**Data listing:**
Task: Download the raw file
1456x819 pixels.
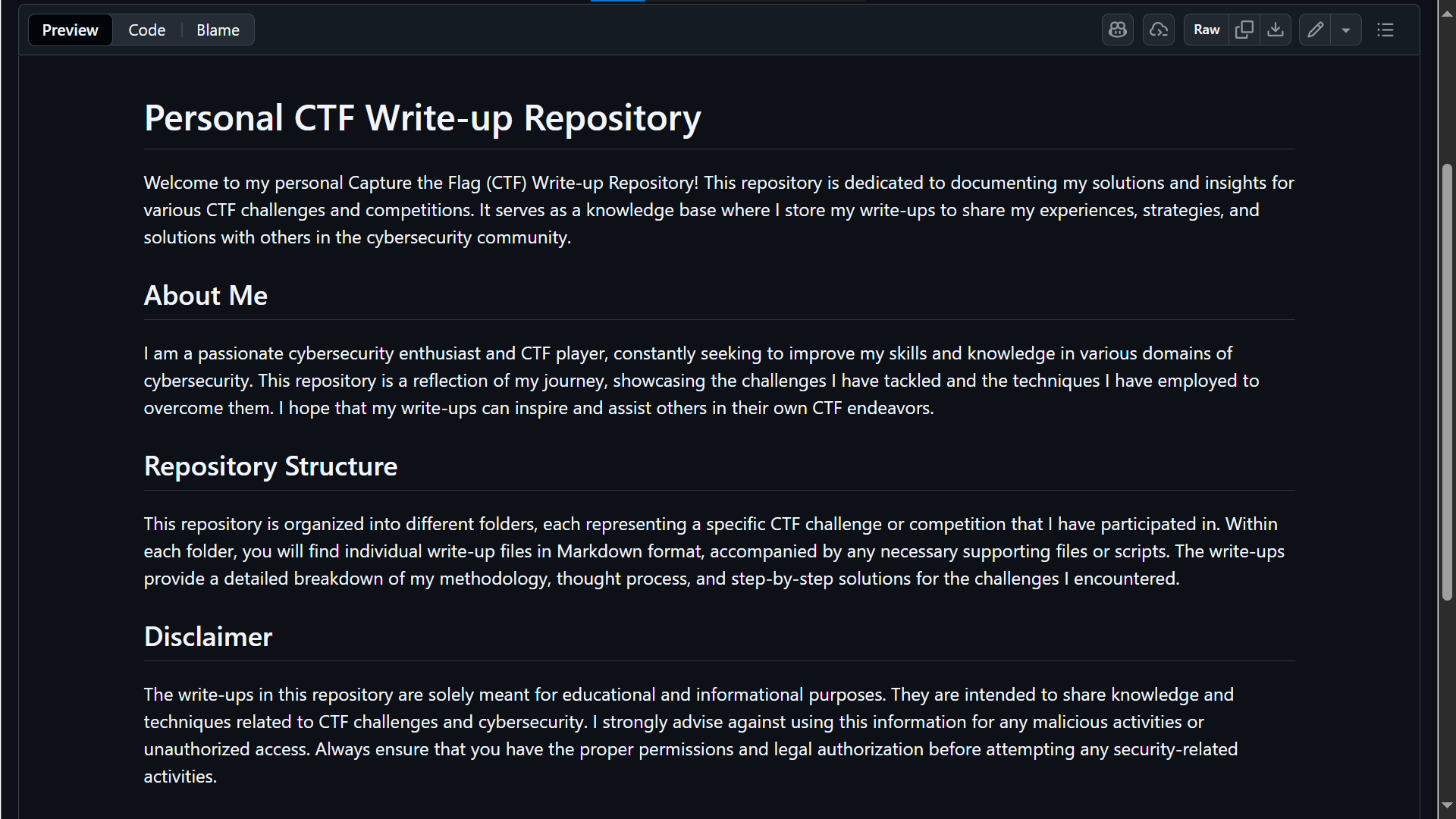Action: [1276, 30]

--

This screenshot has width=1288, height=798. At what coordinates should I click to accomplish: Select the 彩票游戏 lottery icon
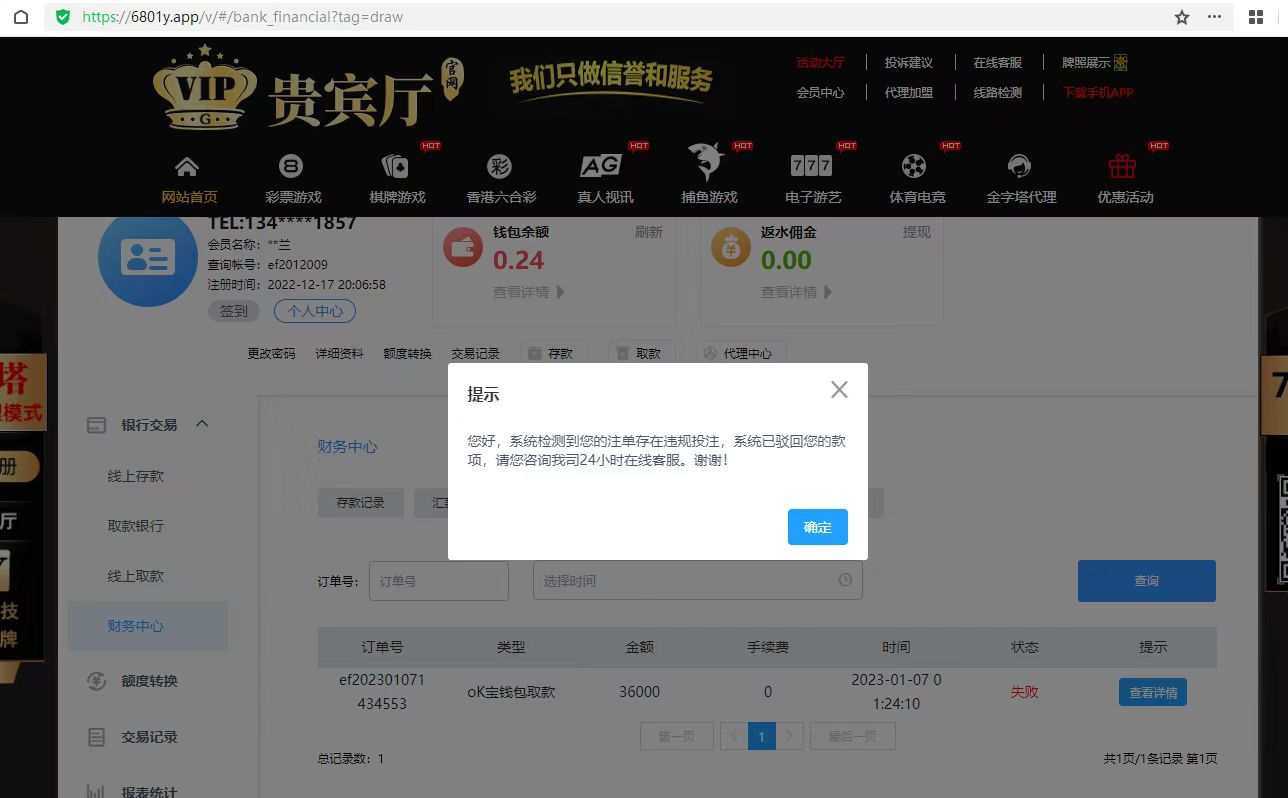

==

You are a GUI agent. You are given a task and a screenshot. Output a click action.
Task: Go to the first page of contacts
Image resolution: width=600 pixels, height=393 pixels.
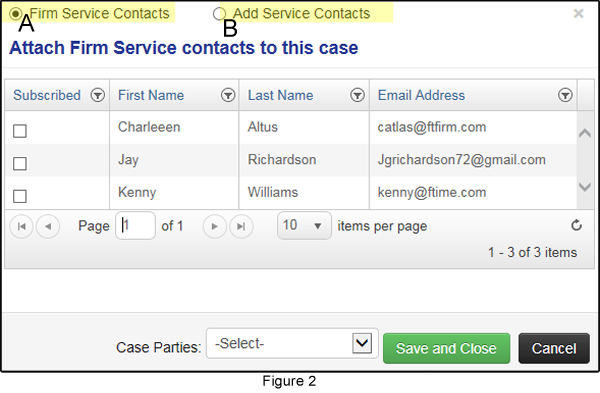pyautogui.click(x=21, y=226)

**What you will do:**
Which lines of the entries above contain the word "screenshot"? Copy each of them.

**Output of the task:**
This screenshot has width=1288, height=798. At what coordinates should I click to accomplish: Select the 彩票游戏 lottery icon
You are a GUI agent. You are given a task and a screenshot. Output a click action.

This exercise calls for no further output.